Белобрысый спросил меня, воевал ли я тоже. Я мог бы ответить, что знаю даже знак и номер на его машине. Что помню секунду, когда подкалиберный снаряд звезданул в левый борт его "Фердинанда". Что не понимаю, каким образом он жив. Потому что из его "Фердинанда" рванулось пламя и черный столб дыма ввинтился в серое литовское небо и замер неподвижно. И я не заметил, что кому-нибудь удалось выскочить из горящей самоходки.

Но он стоял передо мной. Он спрашивал. А я застыл в кабине из красного пластика и молчал. Я чувствовал, что кровь отлила от головы. Так она всегда отливает, когда мне кажется, что осколок вдруг зашевелился под черепом.

Нет, он меня не "подранил". Это уже потом, в Пруссии, под Кенигсбергом.

Я кивнул и сказал, что ранен под Кенигсбергом. Мне почему-то не хотелось рассказывать, где еще я был ранен.

Он выкрутил плавки, попрощался и вышел из кабины. Долго еще над пустеющим пляжем, пока, прихрамывая, удалялась долговязая фигура, раздавалось его бодрое "Auf Wiedersehen!"

Уже ушел, отматюкавшись, крепыш. А я все еще почему-то оставался в кабине.

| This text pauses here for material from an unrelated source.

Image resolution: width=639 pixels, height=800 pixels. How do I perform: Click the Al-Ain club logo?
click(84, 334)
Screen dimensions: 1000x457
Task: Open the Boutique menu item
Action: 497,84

Вместо пустующего пляжа я увидел, как от Немана мы поднимаемся по узкой лощине. По такой узкой, что на моем танке, который шел первым, завалилась правая гусеница, и нам под огнем пришлось перетягивать ее. Добро, десантники выскочили наверх, в нескошенную рожь и прикрыли нас, пока мы подкапывали склон и возились с гусеницей. А потом за полем, не этим, вторым или пятым выехали на дорогу, на брусчатку, и четыре танка в колонне понеслись к фольварку. А еще два танка пошли правее, в низину, которая оказалась болотом. Одна машина была рыжего Коли Букина, а вторая - уже не помню чья. Колю помню, потому что в училище наши койки стояли почти рядом. Рыжий был славным парнем. И всегда ему не везло.